> _WORK REQUIRED_
Pick the lines holding the string "Expand" out of the records and copy them.

(THE DATA begins)

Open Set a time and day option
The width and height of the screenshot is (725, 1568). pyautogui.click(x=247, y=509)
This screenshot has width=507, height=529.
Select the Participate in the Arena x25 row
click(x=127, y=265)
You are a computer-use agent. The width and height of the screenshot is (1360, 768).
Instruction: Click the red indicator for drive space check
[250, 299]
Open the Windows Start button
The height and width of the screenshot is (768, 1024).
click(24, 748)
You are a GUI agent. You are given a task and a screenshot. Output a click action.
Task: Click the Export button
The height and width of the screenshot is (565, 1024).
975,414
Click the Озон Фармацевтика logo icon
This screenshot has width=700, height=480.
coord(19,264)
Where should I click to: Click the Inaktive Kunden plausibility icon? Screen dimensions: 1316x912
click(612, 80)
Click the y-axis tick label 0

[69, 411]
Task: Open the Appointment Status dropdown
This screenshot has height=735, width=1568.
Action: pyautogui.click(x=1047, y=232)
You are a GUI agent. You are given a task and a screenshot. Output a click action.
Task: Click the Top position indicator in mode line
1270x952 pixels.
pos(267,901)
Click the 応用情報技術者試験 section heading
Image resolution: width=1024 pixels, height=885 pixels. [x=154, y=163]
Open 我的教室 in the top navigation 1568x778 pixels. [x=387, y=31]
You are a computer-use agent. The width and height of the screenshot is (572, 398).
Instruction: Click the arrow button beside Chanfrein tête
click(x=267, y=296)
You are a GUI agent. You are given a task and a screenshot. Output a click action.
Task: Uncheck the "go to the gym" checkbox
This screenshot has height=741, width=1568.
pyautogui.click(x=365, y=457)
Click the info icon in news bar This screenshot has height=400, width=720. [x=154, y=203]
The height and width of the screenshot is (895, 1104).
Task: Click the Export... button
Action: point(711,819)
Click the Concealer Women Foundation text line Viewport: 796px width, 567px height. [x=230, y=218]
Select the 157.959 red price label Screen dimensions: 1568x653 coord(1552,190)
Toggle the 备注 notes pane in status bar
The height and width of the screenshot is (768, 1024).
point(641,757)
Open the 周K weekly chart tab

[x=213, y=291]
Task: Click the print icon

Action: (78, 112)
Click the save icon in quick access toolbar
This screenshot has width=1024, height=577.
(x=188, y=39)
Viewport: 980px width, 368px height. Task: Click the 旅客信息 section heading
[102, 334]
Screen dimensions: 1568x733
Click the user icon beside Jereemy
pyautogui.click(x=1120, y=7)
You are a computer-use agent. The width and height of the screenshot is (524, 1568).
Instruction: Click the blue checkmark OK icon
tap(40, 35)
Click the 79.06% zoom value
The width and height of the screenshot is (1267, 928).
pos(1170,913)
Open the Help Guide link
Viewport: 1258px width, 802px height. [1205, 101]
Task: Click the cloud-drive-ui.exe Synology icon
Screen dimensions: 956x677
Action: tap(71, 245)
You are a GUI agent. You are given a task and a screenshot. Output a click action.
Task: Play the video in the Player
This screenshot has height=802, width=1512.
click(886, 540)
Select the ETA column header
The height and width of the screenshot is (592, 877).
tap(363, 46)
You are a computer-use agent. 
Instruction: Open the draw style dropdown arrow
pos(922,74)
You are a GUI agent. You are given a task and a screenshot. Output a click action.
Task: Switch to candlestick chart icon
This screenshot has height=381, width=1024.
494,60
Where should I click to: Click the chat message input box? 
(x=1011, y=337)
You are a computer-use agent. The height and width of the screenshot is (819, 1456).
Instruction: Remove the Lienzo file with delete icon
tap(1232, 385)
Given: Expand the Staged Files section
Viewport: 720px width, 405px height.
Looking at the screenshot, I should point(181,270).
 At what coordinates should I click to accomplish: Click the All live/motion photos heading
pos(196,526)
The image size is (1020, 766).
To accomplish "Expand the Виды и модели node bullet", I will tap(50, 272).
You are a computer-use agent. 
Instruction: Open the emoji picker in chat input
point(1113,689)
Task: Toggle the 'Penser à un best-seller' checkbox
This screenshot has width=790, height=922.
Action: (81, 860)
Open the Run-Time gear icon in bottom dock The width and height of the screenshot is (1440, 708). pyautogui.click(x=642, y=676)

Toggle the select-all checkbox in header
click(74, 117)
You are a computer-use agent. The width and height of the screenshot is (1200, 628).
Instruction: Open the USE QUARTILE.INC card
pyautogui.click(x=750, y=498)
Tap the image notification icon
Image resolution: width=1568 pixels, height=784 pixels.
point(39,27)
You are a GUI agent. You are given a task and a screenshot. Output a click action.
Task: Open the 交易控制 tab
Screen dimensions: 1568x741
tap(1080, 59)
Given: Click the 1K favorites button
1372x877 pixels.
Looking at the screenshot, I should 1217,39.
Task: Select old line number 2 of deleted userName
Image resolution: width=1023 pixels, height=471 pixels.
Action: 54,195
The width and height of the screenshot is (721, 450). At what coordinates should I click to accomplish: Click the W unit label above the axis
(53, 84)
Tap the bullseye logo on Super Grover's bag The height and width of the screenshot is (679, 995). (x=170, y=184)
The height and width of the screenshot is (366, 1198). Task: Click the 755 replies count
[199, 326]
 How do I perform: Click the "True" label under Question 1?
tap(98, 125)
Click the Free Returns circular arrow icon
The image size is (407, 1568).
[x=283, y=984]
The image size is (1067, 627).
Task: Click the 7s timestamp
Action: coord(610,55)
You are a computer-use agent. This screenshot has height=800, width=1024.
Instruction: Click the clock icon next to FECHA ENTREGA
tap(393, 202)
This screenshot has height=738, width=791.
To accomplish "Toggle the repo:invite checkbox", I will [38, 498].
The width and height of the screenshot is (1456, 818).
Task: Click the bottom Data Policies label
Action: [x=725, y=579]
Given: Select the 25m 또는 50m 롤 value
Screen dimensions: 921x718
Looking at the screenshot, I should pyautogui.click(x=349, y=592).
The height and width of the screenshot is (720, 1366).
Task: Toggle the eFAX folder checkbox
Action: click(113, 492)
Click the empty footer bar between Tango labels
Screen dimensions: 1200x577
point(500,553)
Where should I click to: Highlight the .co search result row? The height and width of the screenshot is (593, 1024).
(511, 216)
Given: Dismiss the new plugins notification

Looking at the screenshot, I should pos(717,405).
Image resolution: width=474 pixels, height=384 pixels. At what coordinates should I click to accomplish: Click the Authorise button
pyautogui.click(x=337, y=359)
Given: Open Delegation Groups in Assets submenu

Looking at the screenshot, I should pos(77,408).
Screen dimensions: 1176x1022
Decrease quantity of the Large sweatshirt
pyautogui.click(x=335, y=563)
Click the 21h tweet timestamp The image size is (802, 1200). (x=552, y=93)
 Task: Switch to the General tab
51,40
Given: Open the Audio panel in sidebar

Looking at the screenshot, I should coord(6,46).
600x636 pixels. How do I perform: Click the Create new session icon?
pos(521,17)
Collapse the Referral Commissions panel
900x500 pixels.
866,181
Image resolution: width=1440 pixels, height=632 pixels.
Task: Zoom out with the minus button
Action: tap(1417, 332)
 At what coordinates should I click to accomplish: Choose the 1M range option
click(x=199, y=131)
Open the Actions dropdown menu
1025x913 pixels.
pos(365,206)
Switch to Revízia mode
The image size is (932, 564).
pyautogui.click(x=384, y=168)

(THE DATA ends)

> _COMPLETED EXERCISE_
Given: Expand the Staged Files section
To accomplish "Expand the Виды и модели node bullet", I will tap(50, 272).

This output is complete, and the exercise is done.